La fédération luxembourgeoise a-t-elle pris des cours de machiavélisme? En tout cas, la presse sportive du pays ne s’étonne même plus quand le sélectionneur nomme Gerson Rodrigues dans son groupe pour les prochains matches amicaux. Pas étonnant : depuis des années qu’ont commencé les ennuis judiciaires du meilleur buteur de l’histoire du pays, quand on demande à Luc Holtz s’il s’estime en droit de l’appeler, il répond que son conseil d’administration ne lui a pas interdit de le faire, et quand on demande au conseil d’administration, ce dernier répond que c’est au sélectionneur de trancher en son âme et conscience. Bref, quand il s’agit de se positionner sur une éthique et de parler du devoir d’exemplarité des joueurs qui portent le maillot du pays, tout le monde regarde chez le voisin. Et c’est très pratique : les journalistes finissent par arrêter de s’en soucier.
Les Bleus n’ont-ils pas confirmé Benzema quand il avait été associé au scandale des relations sexuelles avec une prostituée mineure? Et le XV de France n’avait-il pas rappelé récemment un de ses joueurs condamné pour violences à caractère raciste? Un joueur de beach-volley néerlandais, condamné pour viol sur une fillette de 12 ans, n’était-il pas sélectionné aux derniers JO? Visiblement, le monde du sport est imperméable par essence aux faits de société et il se permet unilatéralement de sacrifier beaucoup de principes moraux sur l’autel de la performance. En tout cas dès que l’image du pays est en jeu. Pourquoi le Luxembourg ferait-il exception, lui dont le ministère des Sports est bien silencieux sur le sujet?

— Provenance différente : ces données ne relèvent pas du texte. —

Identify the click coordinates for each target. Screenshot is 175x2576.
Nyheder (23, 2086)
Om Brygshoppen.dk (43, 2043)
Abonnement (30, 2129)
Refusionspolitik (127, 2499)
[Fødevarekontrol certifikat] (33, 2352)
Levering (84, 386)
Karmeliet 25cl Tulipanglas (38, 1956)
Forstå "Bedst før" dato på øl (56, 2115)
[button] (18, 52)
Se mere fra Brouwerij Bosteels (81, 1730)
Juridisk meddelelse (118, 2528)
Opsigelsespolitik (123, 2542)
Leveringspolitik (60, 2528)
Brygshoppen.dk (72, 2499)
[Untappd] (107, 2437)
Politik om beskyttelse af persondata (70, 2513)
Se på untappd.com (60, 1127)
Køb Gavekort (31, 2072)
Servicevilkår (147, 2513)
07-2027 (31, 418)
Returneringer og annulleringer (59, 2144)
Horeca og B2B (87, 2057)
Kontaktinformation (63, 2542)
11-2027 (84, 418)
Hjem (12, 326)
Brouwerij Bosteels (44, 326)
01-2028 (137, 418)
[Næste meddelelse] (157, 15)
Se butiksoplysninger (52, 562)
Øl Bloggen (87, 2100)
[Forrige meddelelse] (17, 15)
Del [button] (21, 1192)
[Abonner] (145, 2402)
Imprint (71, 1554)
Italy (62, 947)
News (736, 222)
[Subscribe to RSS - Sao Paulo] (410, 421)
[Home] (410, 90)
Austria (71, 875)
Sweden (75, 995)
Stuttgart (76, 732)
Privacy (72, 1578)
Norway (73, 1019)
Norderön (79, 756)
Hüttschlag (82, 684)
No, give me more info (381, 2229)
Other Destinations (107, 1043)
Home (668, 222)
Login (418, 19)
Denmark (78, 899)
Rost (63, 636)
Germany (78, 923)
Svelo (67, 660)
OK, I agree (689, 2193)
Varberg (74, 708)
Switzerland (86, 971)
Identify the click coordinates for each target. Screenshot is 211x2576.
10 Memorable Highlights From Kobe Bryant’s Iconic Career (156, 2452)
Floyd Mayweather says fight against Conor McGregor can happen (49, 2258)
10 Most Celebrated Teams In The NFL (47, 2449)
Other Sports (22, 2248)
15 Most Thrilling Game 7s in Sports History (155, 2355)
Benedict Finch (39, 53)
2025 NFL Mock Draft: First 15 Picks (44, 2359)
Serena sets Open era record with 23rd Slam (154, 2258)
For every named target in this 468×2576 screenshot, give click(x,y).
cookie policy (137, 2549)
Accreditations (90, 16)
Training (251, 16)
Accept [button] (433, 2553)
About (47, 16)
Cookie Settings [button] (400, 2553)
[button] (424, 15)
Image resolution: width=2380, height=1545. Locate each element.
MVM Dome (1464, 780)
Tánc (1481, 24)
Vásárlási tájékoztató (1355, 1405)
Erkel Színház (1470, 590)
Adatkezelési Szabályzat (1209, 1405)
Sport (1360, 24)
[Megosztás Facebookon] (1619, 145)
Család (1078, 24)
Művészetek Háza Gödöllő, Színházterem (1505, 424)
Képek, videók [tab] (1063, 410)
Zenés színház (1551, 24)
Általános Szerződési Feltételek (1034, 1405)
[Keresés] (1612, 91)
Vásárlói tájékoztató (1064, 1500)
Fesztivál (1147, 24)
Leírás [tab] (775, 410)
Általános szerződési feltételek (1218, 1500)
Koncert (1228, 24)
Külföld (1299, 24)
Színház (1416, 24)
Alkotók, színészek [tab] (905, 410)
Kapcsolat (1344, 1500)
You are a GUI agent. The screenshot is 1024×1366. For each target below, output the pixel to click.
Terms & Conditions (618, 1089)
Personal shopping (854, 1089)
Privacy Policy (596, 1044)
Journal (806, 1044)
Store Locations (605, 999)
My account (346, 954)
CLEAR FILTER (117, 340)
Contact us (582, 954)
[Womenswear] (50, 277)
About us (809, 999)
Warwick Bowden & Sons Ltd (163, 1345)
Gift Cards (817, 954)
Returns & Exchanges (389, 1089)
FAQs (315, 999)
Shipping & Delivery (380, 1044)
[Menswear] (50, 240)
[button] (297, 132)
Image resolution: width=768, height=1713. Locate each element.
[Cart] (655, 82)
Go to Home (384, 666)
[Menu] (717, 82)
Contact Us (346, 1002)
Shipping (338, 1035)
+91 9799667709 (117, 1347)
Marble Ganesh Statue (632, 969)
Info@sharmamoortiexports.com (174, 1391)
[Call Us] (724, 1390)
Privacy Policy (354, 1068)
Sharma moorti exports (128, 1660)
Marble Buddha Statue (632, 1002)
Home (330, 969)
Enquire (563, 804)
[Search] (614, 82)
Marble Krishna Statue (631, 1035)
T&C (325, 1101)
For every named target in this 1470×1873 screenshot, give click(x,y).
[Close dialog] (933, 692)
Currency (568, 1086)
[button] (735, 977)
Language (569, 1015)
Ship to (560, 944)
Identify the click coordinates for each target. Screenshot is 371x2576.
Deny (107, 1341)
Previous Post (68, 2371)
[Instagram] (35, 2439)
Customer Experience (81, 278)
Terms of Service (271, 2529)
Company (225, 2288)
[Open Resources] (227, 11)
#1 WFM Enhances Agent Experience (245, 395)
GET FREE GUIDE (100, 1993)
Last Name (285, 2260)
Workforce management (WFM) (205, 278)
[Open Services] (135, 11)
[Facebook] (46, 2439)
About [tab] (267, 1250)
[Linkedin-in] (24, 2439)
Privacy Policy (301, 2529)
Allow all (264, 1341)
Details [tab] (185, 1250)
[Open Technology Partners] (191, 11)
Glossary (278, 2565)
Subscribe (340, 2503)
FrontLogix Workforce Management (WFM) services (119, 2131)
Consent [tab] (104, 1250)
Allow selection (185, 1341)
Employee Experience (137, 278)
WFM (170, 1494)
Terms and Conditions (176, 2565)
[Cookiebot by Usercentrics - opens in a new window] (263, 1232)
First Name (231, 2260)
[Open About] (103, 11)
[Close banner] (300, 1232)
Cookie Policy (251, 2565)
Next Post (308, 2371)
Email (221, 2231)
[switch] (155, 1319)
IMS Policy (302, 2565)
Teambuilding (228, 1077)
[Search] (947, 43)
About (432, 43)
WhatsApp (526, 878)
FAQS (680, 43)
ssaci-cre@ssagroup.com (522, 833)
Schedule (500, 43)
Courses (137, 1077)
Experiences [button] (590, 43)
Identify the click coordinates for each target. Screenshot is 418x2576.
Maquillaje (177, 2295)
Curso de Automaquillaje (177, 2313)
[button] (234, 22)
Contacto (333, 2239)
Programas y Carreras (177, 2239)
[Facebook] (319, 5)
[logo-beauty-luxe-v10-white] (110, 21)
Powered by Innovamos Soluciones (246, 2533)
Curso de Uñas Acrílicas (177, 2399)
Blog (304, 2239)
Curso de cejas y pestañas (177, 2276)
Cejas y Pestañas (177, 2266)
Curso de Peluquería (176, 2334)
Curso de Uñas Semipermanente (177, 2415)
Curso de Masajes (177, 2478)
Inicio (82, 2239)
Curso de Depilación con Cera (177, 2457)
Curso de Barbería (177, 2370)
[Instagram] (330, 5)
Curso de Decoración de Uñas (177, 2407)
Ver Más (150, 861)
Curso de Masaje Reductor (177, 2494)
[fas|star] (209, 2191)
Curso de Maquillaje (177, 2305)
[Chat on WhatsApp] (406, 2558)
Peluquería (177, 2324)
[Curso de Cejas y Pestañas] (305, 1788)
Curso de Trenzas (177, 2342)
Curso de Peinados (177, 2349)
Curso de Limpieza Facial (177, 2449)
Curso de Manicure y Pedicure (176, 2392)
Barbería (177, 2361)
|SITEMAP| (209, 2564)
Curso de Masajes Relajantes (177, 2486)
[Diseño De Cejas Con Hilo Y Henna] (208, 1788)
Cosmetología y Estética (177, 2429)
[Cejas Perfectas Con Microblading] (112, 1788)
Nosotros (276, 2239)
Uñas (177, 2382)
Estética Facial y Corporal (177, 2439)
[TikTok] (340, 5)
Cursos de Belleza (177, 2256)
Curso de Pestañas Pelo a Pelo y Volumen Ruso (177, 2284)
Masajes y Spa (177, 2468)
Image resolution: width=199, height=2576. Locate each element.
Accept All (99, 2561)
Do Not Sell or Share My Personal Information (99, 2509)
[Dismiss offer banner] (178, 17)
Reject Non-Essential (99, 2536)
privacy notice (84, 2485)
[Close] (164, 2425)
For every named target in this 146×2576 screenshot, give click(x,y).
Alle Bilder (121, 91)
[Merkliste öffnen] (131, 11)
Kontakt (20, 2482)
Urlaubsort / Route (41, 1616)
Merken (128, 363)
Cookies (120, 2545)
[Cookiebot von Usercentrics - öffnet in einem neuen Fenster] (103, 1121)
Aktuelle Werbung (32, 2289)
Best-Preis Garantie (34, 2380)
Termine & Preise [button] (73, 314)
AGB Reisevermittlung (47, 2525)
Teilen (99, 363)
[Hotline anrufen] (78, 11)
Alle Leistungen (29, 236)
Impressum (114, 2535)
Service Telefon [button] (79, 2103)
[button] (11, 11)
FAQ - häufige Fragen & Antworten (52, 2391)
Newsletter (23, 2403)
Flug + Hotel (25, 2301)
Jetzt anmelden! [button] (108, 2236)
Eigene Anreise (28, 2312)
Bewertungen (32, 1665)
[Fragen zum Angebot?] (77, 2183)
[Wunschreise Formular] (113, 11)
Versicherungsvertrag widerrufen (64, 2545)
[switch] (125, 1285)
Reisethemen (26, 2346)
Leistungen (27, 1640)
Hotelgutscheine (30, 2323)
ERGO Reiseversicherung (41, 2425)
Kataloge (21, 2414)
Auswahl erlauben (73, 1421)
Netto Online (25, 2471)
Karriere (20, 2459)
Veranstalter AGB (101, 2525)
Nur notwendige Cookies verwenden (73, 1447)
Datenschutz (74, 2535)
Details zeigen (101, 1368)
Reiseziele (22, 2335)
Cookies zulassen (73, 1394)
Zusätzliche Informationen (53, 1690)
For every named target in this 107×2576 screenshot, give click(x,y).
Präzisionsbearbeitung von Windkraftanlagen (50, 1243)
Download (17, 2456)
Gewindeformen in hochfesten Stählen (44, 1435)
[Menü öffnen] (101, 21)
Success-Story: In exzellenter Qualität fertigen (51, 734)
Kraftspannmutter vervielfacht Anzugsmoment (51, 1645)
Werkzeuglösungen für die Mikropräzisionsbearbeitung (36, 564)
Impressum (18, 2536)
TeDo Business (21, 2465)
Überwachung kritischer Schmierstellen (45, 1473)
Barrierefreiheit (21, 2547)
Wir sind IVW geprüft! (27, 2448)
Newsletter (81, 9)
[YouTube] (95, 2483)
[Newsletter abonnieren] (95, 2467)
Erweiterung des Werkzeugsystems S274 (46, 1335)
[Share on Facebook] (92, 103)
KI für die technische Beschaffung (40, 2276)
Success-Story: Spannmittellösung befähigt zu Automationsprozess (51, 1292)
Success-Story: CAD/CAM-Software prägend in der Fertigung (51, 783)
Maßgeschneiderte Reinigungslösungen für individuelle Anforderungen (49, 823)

Sauf que voilà, aujourd’hui, la société civile, elle, commence à demander des comptes. Des députés de différents partis s’étaient insurgés après la première instance. Les jeunes de déi Lénk ont embrayé, vendredi, jugeant inadmissible que l’on puisse se permettre de sélectionner Gerson Rodrigues, dont la peine a été confirmée en appel. L’association La Voix des survivant(e)s, elle, s’indigne qu’on puisse valider la présence d’un garçon condamné à 18 mois de prison avec sursis pour «violences conjugales et coups et blessures». Pourtant, le public continue de scander son nom au stade et les enfants de solliciter ses autographes. Apparemment, dans ce pays, certains accusés ont le droit d’écrire le récit national. Suffit de fermer les yeux.